There are lots of other things I'd like to change, but they won't help me toward my immediate goal of logging ADXL345 data as rapidly as possible with minimal risk of data loss.

I haven't developed code for the V2 or the LPC2148 before: Any debugging hints I should know?

Comments on all the above?

Any suggestions for other changes?

Once I get everything working, where would be the best place to publish my code for ease of access by the SFE community? GitHub?

Last edited by TriBob on Mon Jan 23, 2012 11:16 pm, edited 2 times in total.
By skimask
Log the data to an FRAM chip, then write it to the SD card later. No waiting for writes. Pins can be combined (Clock, Data In/Out, etc) with the SD card with only one extra pin for the FRAM CS line, or more if you want to use more than one FRAM chip.
The FRAM chips themselves are a bit spendy, but if you look on the RAMTRON website, you can get a few samples for free and try them out.
By Polux rsv
What about building your software structure to also read devices on I2C, like gyro, pressure or other accel sensors ?
The configuration could contain various sections which activates a device setup and readings. The firmware will be generic and is configured through the config file. Something like:
label=BMA180 AccX ; label to put on first line

label=BMA180 AccY ; label to put on first line
valuetype=word ; no init

label=BMA180 AccZ ; label to put on first line
valuetype=word ; no init

....and so on with various types, bytes, word, int, float, big or little endian,......

Keep the analog and serial readings. Serial could be binary, text or GPS

By UhClem
3200SPS X 6 bytes/sample = 19,200 bytes/second.

This is not particularly difficult and you may not even need to use the FIFOs in the SSP.

You don't even need to pre-allocate the FAT so long as the FAT library isn't terminally stupid. (Scanning the FAT from the start at each cluster allocation is right out.)
By TriBob
I also intend to log the 16-bit RTC tick counter (needed for statistical timing and sampling analyses), which bumps the byte count up to 8 bytes/sample, or 25,600 bytes/second. And that's assuming the "$$" binary separator text is eliminated, otherwise it would be 10 bytes/sample, or 32,000 bytes/second.

The Logomatic manual states the uSD card needs up to 40 ms to write a 512 byte sector, which is only 12,800 bytes/second. That's why the "Safety" feature exists in the current code. That's why the default baud rate for text logging is only 9600.

No matter how you slice it, the current V2 uSD write performance is pretty miserable and must be improved. Preferably tripled!

I'm confident the 40ms writes happen only occasionally, and are primarily due to dynamic FAT16 cluster allocation: Pre-allocation will eliminate them during log file writes. The FAT file system grows open files dynamically as they are written: Updating the cluster allocation for a file typically causes 2 additional flash sectors to be modified (erased and rewritten), turning a single sector write into a 2 sector read, a 2 sector erase, a 2 sector write, finally followed by the 1 sector write we were trying to do in the first place! This is just how the FAT file system on flash memory works.

Another source of delay occurs when the FAT16 library allocates a previously-used sector that is subsequently written to: The uSD card will implement an automatic erase cycle before writing the data, greatly delaying completion of the sector write. Remember, most filesystems don't erase sectors when a file is deleted - the filesystem just updates the free sector map, which is why file undelete tools work (the data is still there in the sectors). And remember that a flash sector must be erased before being re-written, unlike a hard disk.

### WHAT THIS EXERCISE ASKS
1 – In the forum thread on fast data logging, why does TriBob expect pre-allocating the log file to get rid of the 40 ms writes?
2 – Answer these questions from the forum thread:
(a) According to skimask, where should the data be logged before it is written to the SD card?
(b) How many bytes per second does UhClem calculate for 3200 samples per second at 6 bytes per sample?
(c) According to the Logomatic manual, how long can the uSD card take to write a 512 byte sector?

### MATERIAL
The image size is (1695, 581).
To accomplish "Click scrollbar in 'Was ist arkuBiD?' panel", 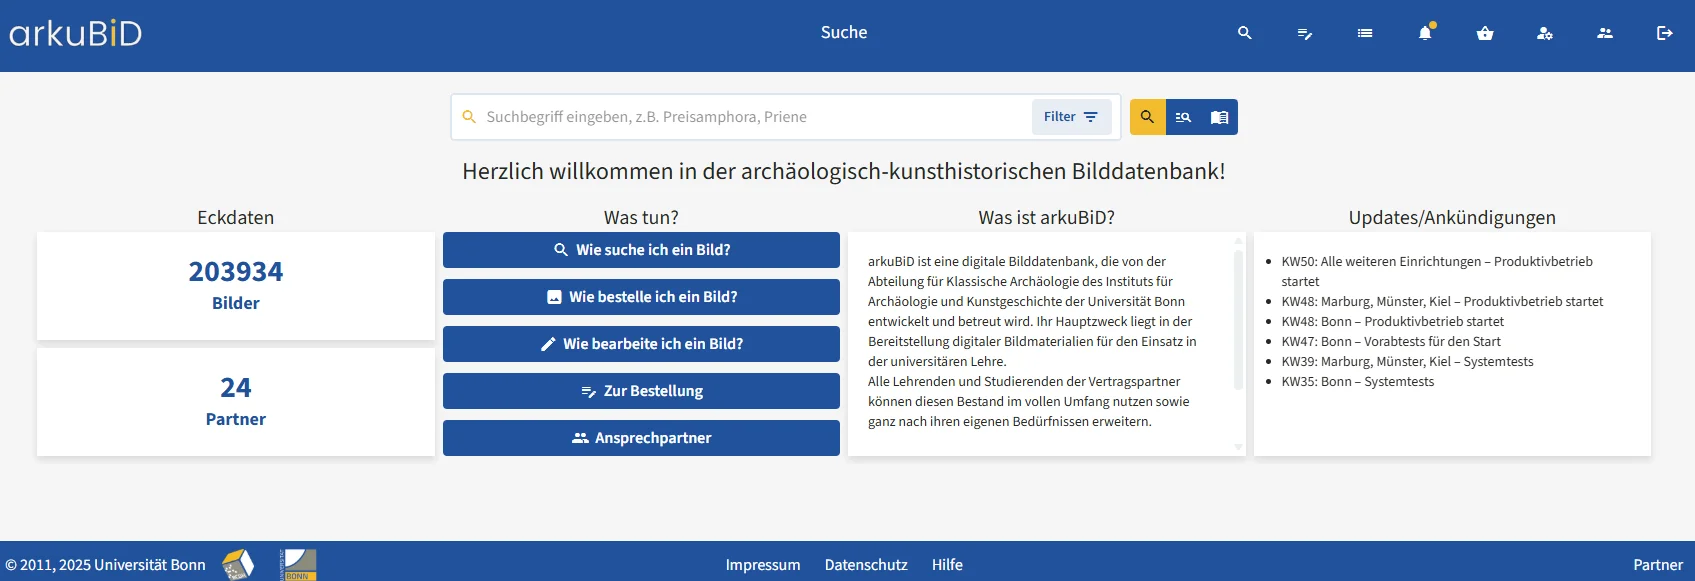I will pos(1238,320).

### RESPONSES BY TASK
1 – He believes those slow writes come mainly from dynamic FAT16 cluster allocation. As an open file grows, updating its cluster allocation modifies two extra flash sectors. One sector write then becomes a two-sector read, a two-sector erase and a two-sector write before the intended write happens. Pre-allocating the file avoids this while the log is being written.

2 –
(a) To an FRAM chip.
(b) 19,200 bytes per second.
(c) Up to 40 ms.